The GCC enjoys a relatively crime-free reputation. And it seems to be getting safer: in 2008 in the UAE, the incidence of serious crime was 255.53 per 100,000 residents, which dropped to 83.7 in 2011. Even so, it’s always worth making sure your home is as secure as possible before leaving to go on holiday. And it’s not all about protecting yourself from crime. Forgetting to switch off lights can result in a nasty surprise when it comes to paying your electric bill, while neglecting to inform the gardener that you’re going away can mean you return home to a desert come the end of summer.
Have security watch your house
Whether you’re disappearing on holiday for a while, or have to leave town for another reason, the security guards at your building or compound can keep an eye on your property for you until you get back. If you’ve informed them you won’t be around, they can keep an eye out for anything suspicious, including visitors claiming your residence as their destination. Make sure to advise them as well of any plans for house sitters or people who will be coming in and out: that way, they can better ensure only people you’ve given keys to get in. Don’t have security guards? If you’re friendly with your neighbours and trust them, it might not be a bad idea to let them know your holiday plans: a neighbour will notice lights on that aren’t meant to be, strange cars, or people coming and going if they know no one’s home. And, if you’re going to be gone for a lengthy period, you might want to arrange for a friend to pop in every few weeks regardless. They’ll be able to catch any problems earlier, which makes them easier to solve. While they’re at it, have them turn your car on for a few minutes every few days if you’re leaving it behind: cars left unattended in the summer heat may have problems starting when you return.
Water and electricity
Whether or not to turn your air-conditioning off is often debated, but keeping your thermostat around 25°C allows it to come on a little every day, and is a good way to protect any electronics you may have left behind that could get damaged if left to heat up. Keeping humidity low also helps protect your furniture. Switch off all electrical appliances at the mains. Leaving things like TVs and DVD players on standby still uses around 60 per cent as much electricity. Switch the outlets off at the wall. As a courtesy to your neighbours, you may also want to switch off anything that has an alarm timer set. The same should be said for water – make sure all taps are turned tightly off, and if you think you may have a leak, call in a plumber before you go. A small drip over a few weeks could lead to a hefty bill upon your return, and you don’t want that adding to your post-holiday blues. If you’re uncertain about a leak or whether your A/C is working properly, get a professional in to make sure everything is in order.

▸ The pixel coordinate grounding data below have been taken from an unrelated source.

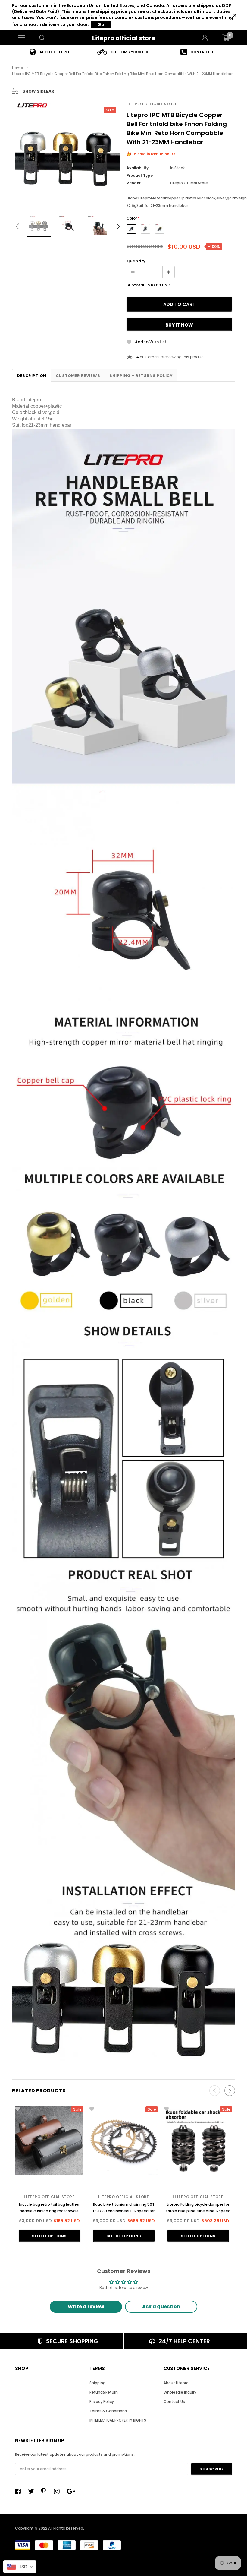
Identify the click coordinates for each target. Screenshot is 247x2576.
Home (17, 67)
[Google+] (71, 2491)
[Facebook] (19, 2491)
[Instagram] (58, 2491)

Give the gardeners keys to your back gate so they can still get in to maintain your carefully-cultivated flora. If you’ve put a lot of time, effort and money into creating your own little oasis, the last thing you want is to come back to something that better resembles a desert. The same goes for watering indoor and balcony plants, and a good maid service will often take care of this for you – it’s also a good idea to have someone dusting if you’re away for more than a month.
It may seem obvious, but pets being left to fend for themselves is not unheard of. If leaving animals at home, enlist a friend to stop by not just to top up food and water, but also to ensure the animals get exercise and aren’t getting too hot (a breakdown with your AC could be deadly to your pets). Alternatively have a kennel or cattery put your pets up. Many vet offices have boarding available, including Park View Pet Center (www.parkviewpetcenter.net) in custom made cat condos and dog areas. Qatar Animal Welfare Society (www.qaws.org) also has a boarding section, with funds going to support the shelter.
• Draw the blinds and curtains to keep out as much heat as is possible.
• Take down any parasols. Even a mild shamal could result in damage to your property.
• Bin perishable foods in the fridge or cupboards – except bread and leftover crisps, which will be eaten by birds in no time if sprinkled over the lawn, balcony or window sill.